Матушка потянулись было к гусиному перу, но в этот момент Лев Александрыч незаметно щелкнул тонкими пальцами. Филюша тут же взмыл в воздух, камнем упал на челобитную, повернулся к царице задом и выставил красное перо.
— Что сие значит? — спросила государыня.
— А сие, матушка, значит, — торжественно ответил Лев Александрыч, — что птичка перо свое не жалеет для ради человеколюбия. Дергай да подписывай!
Екатерина Алексевна, прослезившись, протянули ручку, ухватили жар-птицу за хвост, дернули — и подписали.
И с того дня и до самыя до в бозе кончины подписывала матушка-государыня все милосердные указы свои только рулевым попугайным пером.
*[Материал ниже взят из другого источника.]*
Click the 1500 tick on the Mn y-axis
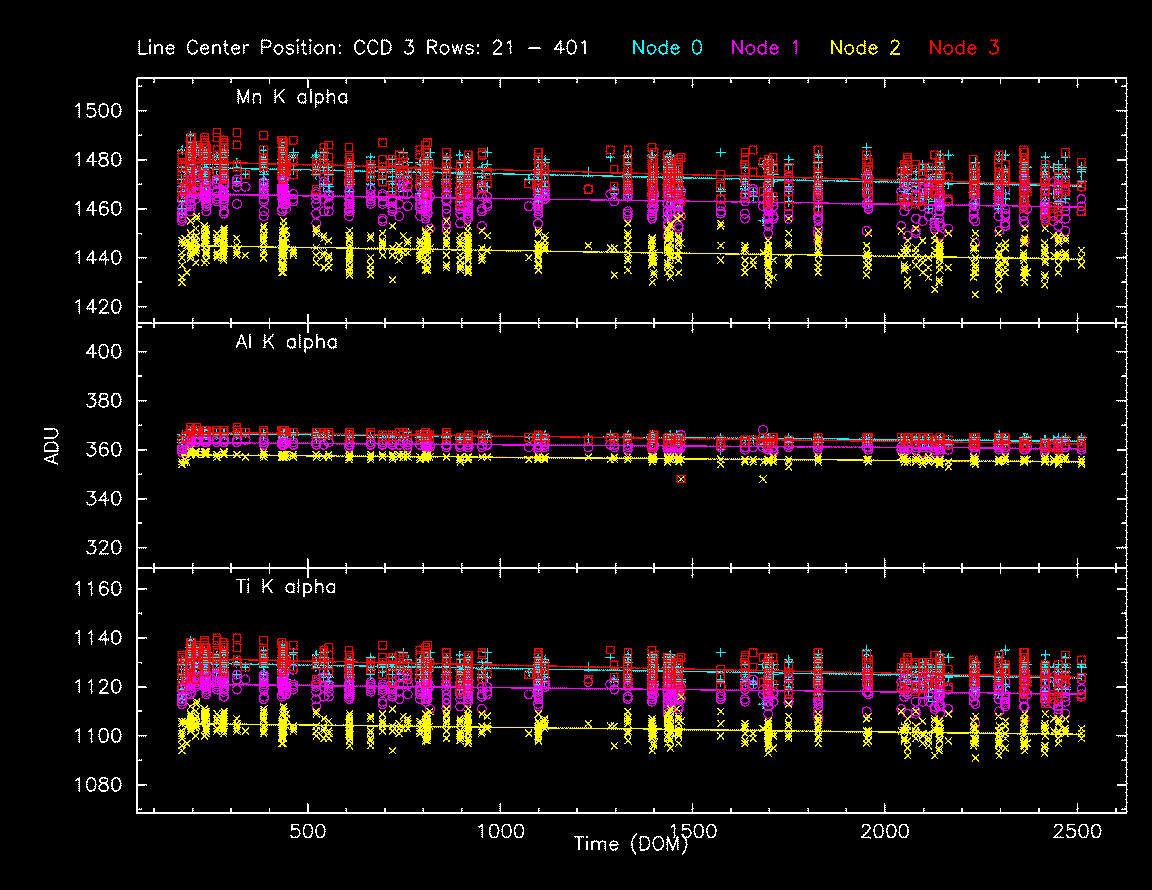The height and width of the screenshot is (890, 1152). (x=98, y=111)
Кончилось все ко всеобщему удовольствию. Филюше определили состоять при особе государыни в должности Собственной Ея Величества Жар-птицы. Льву Александрычу даровано было две тыщи душ за труды. И про Лебедяева вспомнили: пожаловали ему звание птиц-директора и табакерку с мопсами, табакерке же цена пятьсот рублёв.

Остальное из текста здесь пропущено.